Work to do — Can you quote the data from the line containing "Given: Go to the Internet Calendars tab" through the line containing "Looking at the", exactly, leaving out the pictures?

Task inputs —
::::::

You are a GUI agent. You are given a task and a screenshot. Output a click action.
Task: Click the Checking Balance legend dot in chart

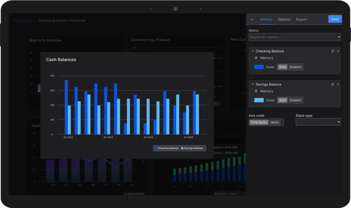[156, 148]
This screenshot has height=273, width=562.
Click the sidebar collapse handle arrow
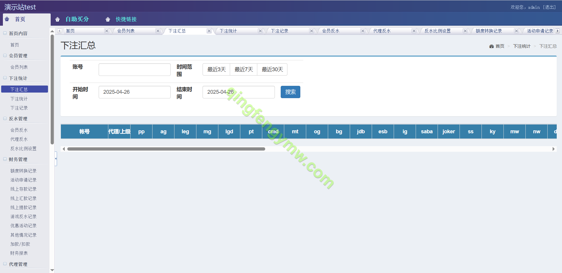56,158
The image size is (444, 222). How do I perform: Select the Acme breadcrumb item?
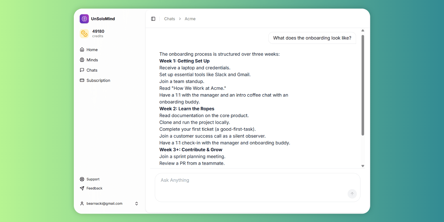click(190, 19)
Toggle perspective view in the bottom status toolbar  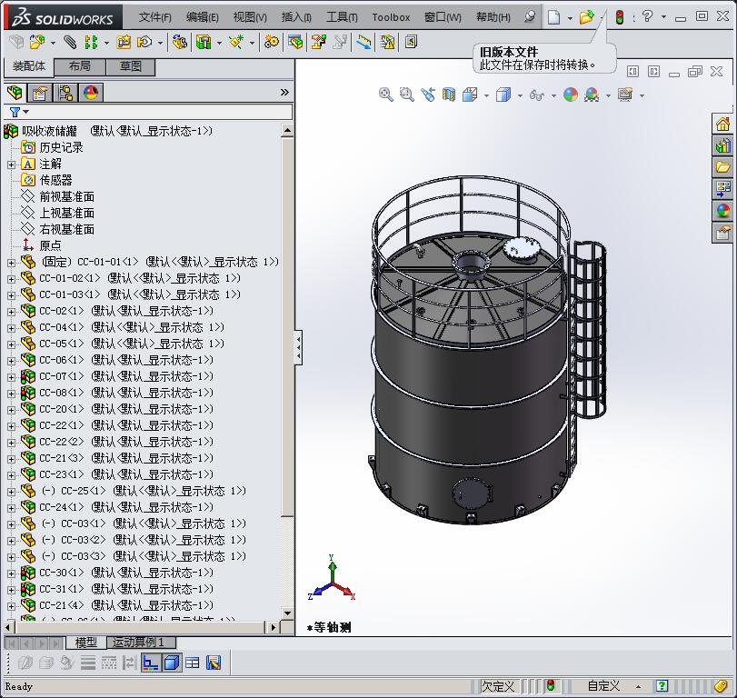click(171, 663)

::::::

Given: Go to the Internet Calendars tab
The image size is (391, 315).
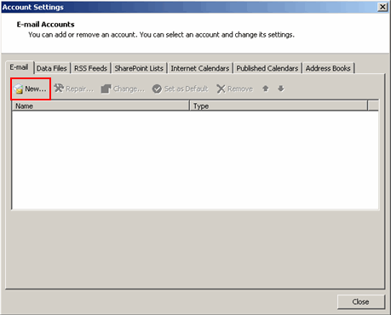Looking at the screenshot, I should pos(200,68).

::::::

Complete output —
Given: Go to the Internet Calendars tab
The image size is (391, 315).
Looking at the screenshot, I should pos(200,68).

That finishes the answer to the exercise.